I watched and learned how speakers speak during the WordCamp. I kept this thing in mind and so during the second session it went reasonably well even though there were only 5 of us.
I again had some difficulty during the third session because I had changed many slides. I got some feedbacks on how I could improve those slides. Most of the feedbacks were based on keeping one point at one page, using visuals like pictures instead of words, and such.
At this point I learned that feedback is very important. Without feedback, my slides would have been mediocre at best, and my presentation would have sucked. My slides didn't have any pictures and had lots of points crammed in one page. I improved that. And during every practice session, I learned something new about how to speak and speaking in general.
Usually if you focus on your body language, you forget to address the crowd. If you focus on your presentation too much without addressing the crowd, people will get uninterested, distracted and not pay attention to you and your presentation.
So, feedback is very important. Without it, my presentation wouldn't have not been up to the mark.
I was pretty confident during the fourth session. It went well, even though everyone wasn't paying attention. From that, I learned that we need to grab attention of the audience early during the initial session of the presentation.
That's the reason I kept my personal story on how I lost a client in the beginning of the slide so that people can relate to it and then it would helps in grabbing their attention.
Just 2 days before the WordCamp, I was feeling sick. We also had a speaking session. I went and screwed up the presentation because I was feeling weak and couldn’t comprehend anything properly. It made me nervous for the real WordCamp speaking session.
22nd November, Saturday, was the day of WordCamp Nepal 2014 #wcnp2014. I went there at around 9:30 and then met my fellow speakers.
We had worked pretty hard for it. Not only the speakers, but volunteers, organizers and sponsors as well.
My session was at 2:05 PM after lunch and the WordPress for government panel discussion round.
I sat outside to practice one last time.
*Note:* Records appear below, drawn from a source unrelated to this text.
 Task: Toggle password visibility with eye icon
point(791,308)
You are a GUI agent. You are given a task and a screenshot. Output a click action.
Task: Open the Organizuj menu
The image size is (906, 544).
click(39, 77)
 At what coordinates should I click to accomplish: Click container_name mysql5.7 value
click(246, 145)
It helped me a lot during the speaking session. My speaking session went reasonably well.
Looking back, I give all the props to my previous speaking sessions and anyone who gave me feedback. I would have screwed this if it wasn't for those practice speaking sessions.
WordCamp Nepal 2014 as a speaker was incredibly awesome!
Speaking on WordCamp requires a lot of work. We had to go through lots of sessions--around 5--in order to speak about our presentation comfortably in WordCamp.
Maybe you won't need that many sessions if you are used to speaking. However, it does require lots of dedication and persistence.
This was my WordCamp Nepal 2014 journey as a speaker.
Gun To The Head:
Just a day before the WordCamp, if I had privilege to choose whether to speak or not. I would have chose the option to not speak, because speaking in front of people is scary and uncomfortable. I would have simply stayed in my comfort zone.
But there was no way of going back. My name was on the schedule. I had to do it. I couldn't run out of it.
There was simply no way out.
So in whatever you do, not just speaking in WordCamp, but for other important stuff in your life, create a situation through which you cannot escape. Just like how I did it during the WordCamp. I signed up as a speaker, went to all the speaking sessions, had my name on the schedule, and then there was no escaping from it. If I had a last chance to escape, I probably would.
Put yourself in a situation that just forces you. Where you just don't have a choice. That whatever your emotions say, you have to do it. Like a gun pointed to the head. Either do or die.
If you think you have a choice NOT to do it, you're just never gonna do it.